[Stored items]
◆ ◆ ◆ ◆ ◆ ◆ ◆
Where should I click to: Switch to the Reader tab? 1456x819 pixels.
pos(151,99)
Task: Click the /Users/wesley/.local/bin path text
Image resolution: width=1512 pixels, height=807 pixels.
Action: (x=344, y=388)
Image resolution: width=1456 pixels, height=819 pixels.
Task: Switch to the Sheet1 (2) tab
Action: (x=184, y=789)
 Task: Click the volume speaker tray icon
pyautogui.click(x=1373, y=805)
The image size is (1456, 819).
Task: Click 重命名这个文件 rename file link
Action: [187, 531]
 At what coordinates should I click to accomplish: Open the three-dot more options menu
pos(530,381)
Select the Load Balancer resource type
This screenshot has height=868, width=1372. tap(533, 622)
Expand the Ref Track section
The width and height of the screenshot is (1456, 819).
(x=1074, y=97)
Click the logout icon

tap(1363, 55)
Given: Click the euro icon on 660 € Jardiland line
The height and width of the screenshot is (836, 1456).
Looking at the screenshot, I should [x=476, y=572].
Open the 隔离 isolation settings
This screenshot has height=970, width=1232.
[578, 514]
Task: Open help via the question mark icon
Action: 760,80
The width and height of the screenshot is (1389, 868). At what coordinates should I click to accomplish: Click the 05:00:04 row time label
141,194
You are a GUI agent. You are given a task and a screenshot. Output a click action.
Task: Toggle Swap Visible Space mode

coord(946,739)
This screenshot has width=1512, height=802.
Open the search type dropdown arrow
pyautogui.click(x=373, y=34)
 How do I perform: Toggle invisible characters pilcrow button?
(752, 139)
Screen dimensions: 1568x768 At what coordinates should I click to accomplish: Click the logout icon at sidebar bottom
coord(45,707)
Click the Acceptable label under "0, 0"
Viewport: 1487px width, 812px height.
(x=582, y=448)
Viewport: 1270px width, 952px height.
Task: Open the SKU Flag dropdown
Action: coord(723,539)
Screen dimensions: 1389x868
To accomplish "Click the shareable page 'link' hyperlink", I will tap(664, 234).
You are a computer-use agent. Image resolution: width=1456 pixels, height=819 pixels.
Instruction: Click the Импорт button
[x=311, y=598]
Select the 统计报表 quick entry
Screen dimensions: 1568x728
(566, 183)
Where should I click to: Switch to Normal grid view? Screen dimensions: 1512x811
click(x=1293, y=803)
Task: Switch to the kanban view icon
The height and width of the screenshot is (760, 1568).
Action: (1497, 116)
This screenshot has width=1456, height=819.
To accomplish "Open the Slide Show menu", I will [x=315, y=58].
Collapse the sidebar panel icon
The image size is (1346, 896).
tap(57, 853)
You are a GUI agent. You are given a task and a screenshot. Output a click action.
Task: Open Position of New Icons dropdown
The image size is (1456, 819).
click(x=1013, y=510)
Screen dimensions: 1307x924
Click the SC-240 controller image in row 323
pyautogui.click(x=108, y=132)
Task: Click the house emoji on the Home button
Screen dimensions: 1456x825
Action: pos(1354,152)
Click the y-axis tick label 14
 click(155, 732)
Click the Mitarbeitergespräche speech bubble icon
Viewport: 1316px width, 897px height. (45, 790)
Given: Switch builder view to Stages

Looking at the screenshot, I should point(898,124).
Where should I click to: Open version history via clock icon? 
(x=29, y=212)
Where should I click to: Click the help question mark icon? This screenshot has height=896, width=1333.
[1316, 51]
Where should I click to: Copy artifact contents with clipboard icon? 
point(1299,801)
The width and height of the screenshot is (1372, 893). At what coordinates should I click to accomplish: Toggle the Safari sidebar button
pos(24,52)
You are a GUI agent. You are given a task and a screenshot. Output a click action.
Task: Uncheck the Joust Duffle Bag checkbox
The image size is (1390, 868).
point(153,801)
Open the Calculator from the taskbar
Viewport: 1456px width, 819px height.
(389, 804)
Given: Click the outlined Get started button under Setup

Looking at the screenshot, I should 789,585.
◆ ◆ ◆ ◆ ◆ ◆ ◆
**About this exercise**
Restating all of the data exactly is the whole task.

**Result**
Where should I click to: Switch to the Reader tab? 1456x819 pixels.
pos(151,99)
Task: Click the /Users/wesley/.local/bin path text
Image resolution: width=1512 pixels, height=807 pixels.
Action: (x=344, y=388)
Image resolution: width=1456 pixels, height=819 pixels.
Task: Switch to the Sheet1 (2) tab
Action: (x=184, y=789)
 Task: Click the volume speaker tray icon
pyautogui.click(x=1373, y=805)
The image size is (1456, 819).
Task: Click 重命名这个文件 rename file link
Action: [187, 531]
 At what coordinates should I click to accomplish: Open the three-dot more options menu
pos(530,381)
Select the Load Balancer resource type
This screenshot has height=868, width=1372. tap(533, 622)
Expand the Ref Track section
The width and height of the screenshot is (1456, 819).
(x=1074, y=97)
Click the logout icon

tap(1363, 55)
Given: Click the euro icon on 660 € Jardiland line
The height and width of the screenshot is (836, 1456).
Looking at the screenshot, I should [x=476, y=572].
Open the 隔离 isolation settings
This screenshot has height=970, width=1232.
[578, 514]
Task: Open help via the question mark icon
Action: 760,80
The width and height of the screenshot is (1389, 868). At what coordinates should I click to accomplish: Click the 05:00:04 row time label
141,194
You are a GUI agent. You are given a task and a screenshot. Output a click action.
Task: Toggle Swap Visible Space mode

coord(946,739)
This screenshot has width=1512, height=802.
Open the search type dropdown arrow
pyautogui.click(x=373, y=34)
 How do I perform: Toggle invisible characters pilcrow button?
(752, 139)
Screen dimensions: 1568x768 At what coordinates should I click to accomplish: Click the logout icon at sidebar bottom
coord(45,707)
Click the Acceptable label under "0, 0"
Viewport: 1487px width, 812px height.
(x=582, y=448)
Viewport: 1270px width, 952px height.
Task: Open the SKU Flag dropdown
Action: coord(723,539)
Screen dimensions: 1389x868
To accomplish "Click the shareable page 'link' hyperlink", I will tap(664, 234).
You are a computer-use agent. Image resolution: width=1456 pixels, height=819 pixels.
Instruction: Click the Импорт button
[x=311, y=598]
Select the 统计报表 quick entry
Screen dimensions: 1568x728
(566, 183)
Where should I click to: Switch to Normal grid view? Screen dimensions: 1512x811
click(x=1293, y=803)
Task: Switch to the kanban view icon
The height and width of the screenshot is (760, 1568).
Action: (1497, 116)
This screenshot has width=1456, height=819.
To accomplish "Open the Slide Show menu", I will [x=315, y=58].
Collapse the sidebar panel icon
The image size is (1346, 896).
tap(57, 853)
You are a GUI agent. You are given a task and a screenshot. Output a click action.
Task: Open Position of New Icons dropdown
The image size is (1456, 819).
click(x=1013, y=510)
Screen dimensions: 1307x924
Click the SC-240 controller image in row 323
pyautogui.click(x=108, y=132)
Task: Click the house emoji on the Home button
Screen dimensions: 1456x825
Action: pos(1354,152)
Click the y-axis tick label 14
 click(155, 732)
Click the Mitarbeitergespräche speech bubble icon
Viewport: 1316px width, 897px height. (45, 790)
Given: Switch builder view to Stages

Looking at the screenshot, I should point(898,124).
Where should I click to: Open version history via clock icon? 
(x=29, y=212)
Where should I click to: Click the help question mark icon? This screenshot has height=896, width=1333.
[1316, 51]
Where should I click to: Copy artifact contents with clipboard icon? 
point(1299,801)
The width and height of the screenshot is (1372, 893). At what coordinates should I click to accomplish: Toggle the Safari sidebar button
pos(24,52)
You are a GUI agent. You are given a task and a screenshot. Output a click action.
Task: Uncheck the Joust Duffle Bag checkbox
The image size is (1390, 868).
point(153,801)
Open the Calculator from the taskbar
Viewport: 1456px width, 819px height.
(389, 804)
Given: Click the outlined Get started button under Setup

Looking at the screenshot, I should 789,585.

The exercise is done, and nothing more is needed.